[start MATERIALS PROVIDED]

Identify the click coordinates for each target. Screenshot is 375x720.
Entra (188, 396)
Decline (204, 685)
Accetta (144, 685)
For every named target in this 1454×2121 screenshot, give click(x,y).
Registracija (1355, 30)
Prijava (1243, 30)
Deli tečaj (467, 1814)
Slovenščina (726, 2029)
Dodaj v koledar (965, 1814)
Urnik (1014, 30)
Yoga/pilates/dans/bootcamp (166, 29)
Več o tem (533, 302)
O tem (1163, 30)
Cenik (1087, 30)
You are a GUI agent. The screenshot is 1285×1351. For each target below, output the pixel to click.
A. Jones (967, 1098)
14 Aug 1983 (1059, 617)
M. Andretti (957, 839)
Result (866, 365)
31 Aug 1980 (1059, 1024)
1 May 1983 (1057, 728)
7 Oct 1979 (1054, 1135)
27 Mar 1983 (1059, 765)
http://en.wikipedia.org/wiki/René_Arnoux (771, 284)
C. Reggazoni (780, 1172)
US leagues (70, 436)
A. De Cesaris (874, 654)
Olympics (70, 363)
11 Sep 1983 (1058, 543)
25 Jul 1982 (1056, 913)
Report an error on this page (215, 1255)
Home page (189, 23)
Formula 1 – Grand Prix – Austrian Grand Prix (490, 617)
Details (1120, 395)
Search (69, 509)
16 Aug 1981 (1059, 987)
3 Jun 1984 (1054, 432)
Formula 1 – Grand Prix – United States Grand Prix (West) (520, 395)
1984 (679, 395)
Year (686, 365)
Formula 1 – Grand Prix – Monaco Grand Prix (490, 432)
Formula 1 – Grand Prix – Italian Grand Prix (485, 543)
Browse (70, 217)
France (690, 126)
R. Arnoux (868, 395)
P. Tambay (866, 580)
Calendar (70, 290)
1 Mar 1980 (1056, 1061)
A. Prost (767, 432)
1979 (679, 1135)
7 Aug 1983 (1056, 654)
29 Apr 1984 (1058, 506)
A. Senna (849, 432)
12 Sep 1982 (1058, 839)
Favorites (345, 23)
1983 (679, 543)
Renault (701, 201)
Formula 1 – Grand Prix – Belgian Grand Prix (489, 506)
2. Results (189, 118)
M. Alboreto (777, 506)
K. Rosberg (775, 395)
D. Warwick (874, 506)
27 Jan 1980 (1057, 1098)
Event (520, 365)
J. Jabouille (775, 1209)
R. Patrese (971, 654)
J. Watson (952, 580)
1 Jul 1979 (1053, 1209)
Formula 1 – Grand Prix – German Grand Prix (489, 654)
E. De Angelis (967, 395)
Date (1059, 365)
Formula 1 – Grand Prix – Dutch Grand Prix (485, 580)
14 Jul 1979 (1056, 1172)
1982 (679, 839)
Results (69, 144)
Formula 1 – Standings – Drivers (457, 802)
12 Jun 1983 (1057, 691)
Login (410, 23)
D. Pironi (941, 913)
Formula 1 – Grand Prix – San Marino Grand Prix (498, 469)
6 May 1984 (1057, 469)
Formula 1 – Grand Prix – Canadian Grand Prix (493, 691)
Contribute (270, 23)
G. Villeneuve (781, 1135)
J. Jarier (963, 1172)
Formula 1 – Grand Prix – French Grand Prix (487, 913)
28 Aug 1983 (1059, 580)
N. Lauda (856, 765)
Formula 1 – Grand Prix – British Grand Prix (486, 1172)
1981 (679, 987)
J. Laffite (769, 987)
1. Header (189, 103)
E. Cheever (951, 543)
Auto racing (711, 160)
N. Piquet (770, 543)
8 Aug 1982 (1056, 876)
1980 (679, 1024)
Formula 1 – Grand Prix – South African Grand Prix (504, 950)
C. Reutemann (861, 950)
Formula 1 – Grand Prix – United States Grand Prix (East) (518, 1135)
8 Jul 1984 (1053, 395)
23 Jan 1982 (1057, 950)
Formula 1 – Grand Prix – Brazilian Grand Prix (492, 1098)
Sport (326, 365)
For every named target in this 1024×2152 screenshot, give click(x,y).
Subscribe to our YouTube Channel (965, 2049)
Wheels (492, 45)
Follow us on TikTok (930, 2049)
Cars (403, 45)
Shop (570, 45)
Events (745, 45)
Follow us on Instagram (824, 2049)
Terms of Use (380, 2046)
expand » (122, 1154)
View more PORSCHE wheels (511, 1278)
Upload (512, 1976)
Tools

[end MATERIALS PROVIDED]

_INSTRUCTIONS FOR THE TASK_
Can you copy out all of the records above word for word, with nothing changed?

_RESULT FOR THIS EXERCISE_
Identify the click coordinates for each target. Screenshot is 375x720.
Entra (188, 396)
Decline (204, 685)
Accetta (144, 685)
For every named target in this 1454×2121 screenshot, give click(x,y).
Registracija (1355, 30)
Prijava (1243, 30)
Deli tečaj (467, 1814)
Slovenščina (726, 2029)
Dodaj v koledar (965, 1814)
Urnik (1014, 30)
Yoga/pilates/dans/bootcamp (166, 29)
Več o tem (533, 302)
O tem (1163, 30)
Cenik (1087, 30)
You are a GUI agent. The screenshot is 1285×1351. For each target below, output the pixel to click.
A. Jones (967, 1098)
14 Aug 1983 (1059, 617)
M. Andretti (957, 839)
Result (866, 365)
31 Aug 1980 (1059, 1024)
1 May 1983 (1057, 728)
7 Oct 1979 (1054, 1135)
27 Mar 1983 (1059, 765)
http://en.wikipedia.org/wiki/René_Arnoux (771, 284)
C. Reggazoni (780, 1172)
US leagues (70, 436)
A. De Cesaris (874, 654)
Olympics (70, 363)
11 Sep 1983 (1058, 543)
25 Jul 1982 (1056, 913)
Report an error on this page (215, 1255)
Home page (189, 23)
Formula 1 – Grand Prix – Austrian Grand Prix (490, 617)
Details (1120, 395)
Search (69, 509)
16 Aug 1981 (1059, 987)
3 Jun 1984 (1054, 432)
Formula 1 – Grand Prix – United States Grand Prix (West) (520, 395)
1984 (679, 395)
Year (686, 365)
Formula 1 – Grand Prix – Monaco Grand Prix (490, 432)
Formula 1 – Grand Prix – Italian Grand Prix (485, 543)
Browse (70, 217)
France (690, 126)
R. Arnoux (868, 395)
P. Tambay (866, 580)
Calendar (70, 290)
1 Mar 1980 (1056, 1061)
A. Prost (767, 432)
1979 (679, 1135)
7 Aug 1983 (1056, 654)
29 Apr 1984 (1058, 506)
A. Senna (849, 432)
12 Sep 1982 (1058, 839)
Favorites (345, 23)
1983 (679, 543)
Renault (701, 201)
Formula 1 – Grand Prix – Belgian Grand Prix (489, 506)
2. Results (189, 118)
M. Alboreto (777, 506)
K. Rosberg (775, 395)
D. Warwick (874, 506)
27 Jan 1980 (1057, 1098)
Event (520, 365)
J. Jabouille (775, 1209)
R. Patrese (971, 654)
J. Watson (952, 580)
1 Jul 1979 (1053, 1209)
Formula 1 – Grand Prix – German Grand Prix (489, 654)
E. De Angelis (967, 395)
Date (1059, 365)
Formula 1 – Grand Prix – Dutch Grand Prix (485, 580)
14 Jul 1979 (1056, 1172)
1982 (679, 839)
Results (69, 144)
Formula 1 – Standings – Drivers (457, 802)
12 Jun 1983 (1057, 691)
Login (410, 23)
D. Pironi (941, 913)
Formula 1 – Grand Prix – San Marino Grand Prix (498, 469)
6 May 1984 (1057, 469)
Formula 1 – Grand Prix – Canadian Grand Prix (493, 691)
Contribute (270, 23)
G. Villeneuve (781, 1135)
J. Jarier (963, 1172)
Formula 1 – Grand Prix – French Grand Prix (487, 913)
28 Aug 1983 (1059, 580)
N. Lauda (856, 765)
Formula 1 – Grand Prix – British Grand Prix (486, 1172)
1981 (679, 987)
J. Laffite (769, 987)
1. Header (189, 103)
E. Cheever (951, 543)
Auto racing (711, 160)
N. Piquet (770, 543)
8 Aug 1982 (1056, 876)
1980 (679, 1024)
Formula 1 – Grand Prix – South African Grand Prix (504, 950)
C. Reutemann (861, 950)
Formula 1 – Grand Prix – United States Grand Prix (East) (518, 1135)
8 Jul 1984 (1053, 395)
23 Jan 1982 (1057, 950)
Formula 1 – Grand Prix – Brazilian Grand Prix (492, 1098)
Sport (326, 365)
For every named target in this 1024×2152 screenshot, give click(x,y).
Subscribe to our YouTube Channel (965, 2049)
Wheels (492, 45)
Follow us on TikTok (930, 2049)
Cars (403, 45)
Shop (570, 45)
Events (745, 45)
Follow us on Instagram (824, 2049)
Terms of Use (380, 2046)
expand » (122, 1154)
View more PORSCHE wheels (511, 1278)
Upload (512, 1976)
Tools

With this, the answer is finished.